Usage and tips¶
It’s recommended to specify all models and all their fields in dj_anonymizer. This helps to avoid the situation in the future when some changes were introduced to project models (e.g. some fields with sensitive data were added) and it was forgotten to clean or fake them.
If there’s no need to specify all models anonymizer may be used with - - soft_mode argument.
Usage pattern suggestion¶
For better structuring of dj_anonymizer, it may be used with a pattern described below.
For example if project structure looks like below:
project/
manage.py
project/
...
app1/
...
app2/
...
...
appN/
...
...
dj_anonymizer may be placed as a separate Django app. Model definitions may be defined within the same naming structure as it used for applications:
project/
manage.py
project/
...
app1/
...
app2/
...
...
appN/
...
...
anonymizer/
app1.py
app2.py
...
appN.py
Definition directory may be changed via ANONYMIZER_MODEL_DEFINITION_DIR.
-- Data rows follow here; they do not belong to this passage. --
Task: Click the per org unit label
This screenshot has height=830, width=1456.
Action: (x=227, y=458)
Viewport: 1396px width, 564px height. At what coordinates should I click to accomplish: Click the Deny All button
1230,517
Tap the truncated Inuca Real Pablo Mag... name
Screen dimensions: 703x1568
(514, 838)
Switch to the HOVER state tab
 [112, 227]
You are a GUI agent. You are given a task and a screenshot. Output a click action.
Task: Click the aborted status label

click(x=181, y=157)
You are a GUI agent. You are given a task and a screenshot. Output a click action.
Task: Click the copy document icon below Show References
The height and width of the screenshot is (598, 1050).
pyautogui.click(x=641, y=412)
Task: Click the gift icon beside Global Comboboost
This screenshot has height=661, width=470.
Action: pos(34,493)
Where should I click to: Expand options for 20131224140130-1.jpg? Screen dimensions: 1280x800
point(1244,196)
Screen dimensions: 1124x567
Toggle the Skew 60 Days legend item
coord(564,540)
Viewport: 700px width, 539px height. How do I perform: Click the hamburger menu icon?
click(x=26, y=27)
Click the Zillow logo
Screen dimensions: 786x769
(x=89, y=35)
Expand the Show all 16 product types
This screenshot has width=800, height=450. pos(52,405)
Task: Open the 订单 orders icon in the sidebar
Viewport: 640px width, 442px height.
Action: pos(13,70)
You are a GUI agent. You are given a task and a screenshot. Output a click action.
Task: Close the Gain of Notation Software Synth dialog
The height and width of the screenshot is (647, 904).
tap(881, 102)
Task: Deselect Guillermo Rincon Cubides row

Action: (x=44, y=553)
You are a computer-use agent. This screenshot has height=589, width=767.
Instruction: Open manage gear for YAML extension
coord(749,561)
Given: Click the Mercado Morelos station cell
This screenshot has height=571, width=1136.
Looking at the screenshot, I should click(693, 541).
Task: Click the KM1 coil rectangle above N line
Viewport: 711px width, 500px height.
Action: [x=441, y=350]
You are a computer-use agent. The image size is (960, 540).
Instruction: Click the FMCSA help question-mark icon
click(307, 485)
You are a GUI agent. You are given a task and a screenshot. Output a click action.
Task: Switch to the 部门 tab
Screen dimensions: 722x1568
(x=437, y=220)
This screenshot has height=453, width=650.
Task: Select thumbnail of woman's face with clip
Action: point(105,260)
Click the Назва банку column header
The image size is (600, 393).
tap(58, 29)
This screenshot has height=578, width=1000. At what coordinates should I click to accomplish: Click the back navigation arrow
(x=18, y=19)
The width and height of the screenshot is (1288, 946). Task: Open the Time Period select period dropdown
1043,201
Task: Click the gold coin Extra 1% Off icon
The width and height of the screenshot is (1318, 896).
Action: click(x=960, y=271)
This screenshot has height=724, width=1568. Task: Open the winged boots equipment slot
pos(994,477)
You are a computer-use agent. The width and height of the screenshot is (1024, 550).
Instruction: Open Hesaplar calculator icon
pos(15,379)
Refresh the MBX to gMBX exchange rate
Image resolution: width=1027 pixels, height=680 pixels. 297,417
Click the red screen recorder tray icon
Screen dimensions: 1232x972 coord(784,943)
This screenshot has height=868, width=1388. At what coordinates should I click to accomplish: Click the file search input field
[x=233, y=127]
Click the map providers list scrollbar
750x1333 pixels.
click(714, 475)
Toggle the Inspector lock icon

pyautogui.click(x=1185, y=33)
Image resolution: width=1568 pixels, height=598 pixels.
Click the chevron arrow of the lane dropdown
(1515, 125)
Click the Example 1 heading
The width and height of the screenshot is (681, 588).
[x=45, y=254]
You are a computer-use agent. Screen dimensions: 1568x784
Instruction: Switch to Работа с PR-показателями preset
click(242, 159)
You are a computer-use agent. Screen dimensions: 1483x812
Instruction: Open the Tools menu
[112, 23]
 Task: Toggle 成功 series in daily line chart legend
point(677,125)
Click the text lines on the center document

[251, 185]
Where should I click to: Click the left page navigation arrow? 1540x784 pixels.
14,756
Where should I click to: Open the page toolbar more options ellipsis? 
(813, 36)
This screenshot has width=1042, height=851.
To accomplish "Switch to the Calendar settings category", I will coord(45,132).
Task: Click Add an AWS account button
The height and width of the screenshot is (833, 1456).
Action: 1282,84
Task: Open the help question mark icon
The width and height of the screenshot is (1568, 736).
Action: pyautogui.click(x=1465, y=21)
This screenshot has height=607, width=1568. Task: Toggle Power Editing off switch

dj_anonymizer by default also read base.py in the model’s definition directory where may be placed django.contrib.*.models as well as models defined by any 3rd-party libraries.
Model registration¶
- register_anonym(models)¶
Register models for anonymization
models - list of tuples (model, cls_anonym), where model is a model class and cls_anonym - anonymization class, inherited form AnonymBase.
- register_clean(models)¶
Register models which should be cleaned
models - list of tuples (model, cls_anonym), where model is a model class and cls_anonym - anonymization class, inherited form AnonymBase with specified queryset for deletion or just AnonymBase.
If AnonymBase class have truncate=True, parameter table will be truncated instead of performing an SQL delete query. Additionally, cascade=True may be set to truncate foreign-key related tables (supported for postgresql and oracle).
- register_skip(models)¶
List of models which dj_anonymizer will skip.
Data anonymization¶
Anonymization class must be inherited from AnonymBase. Anonymization class contains attributes mapped to model fields. Also anonymization class may contain class Meta where you can specify queryset and excluded fields.
Example:
from datetime import datetime
from django.contrib.auth.models import User
from dj_anonymizer.register_models import (
AnonymBase,
register_anonym
)
from dj_anonymizer import fields
from faker import Factory
# using faker lib for generating nice names
fake = Factory.create()
# create anonymizer class
class UserAnonym(AnonymBase):
last_name = fields.function(fake.last_name)
first_name = fields.function(fake.first_name)
email = fields.string(
"test_email_{seq}@preply.com", seq_callback=datetime.now
)
username = fields.string("user_name{seq}")
is_staff = fields.function(lambda: False)
password = fields.password(
"some_test_password", salt='salt', hasher="sha1"
)
class Meta:
# anonymize all users except the first one
queryset = User.objects.exclude(id=1)
# list of fields which will not be changed
exclude_fields = [
"groups", "user_permissions", "is_active",
"is_superuser", "last_login", "date_joined"
]
register_anonym([
(User, UserAnonym),
(SomeClass, SomeClassAnonym)
])
- In class Meta you can specify queryset and exclude_fields:
queryset - model queryset to which anonymization will be applied. If you don’t specify this attribute, anonymization will be applied to all rows of model (like MyModel.objects.all())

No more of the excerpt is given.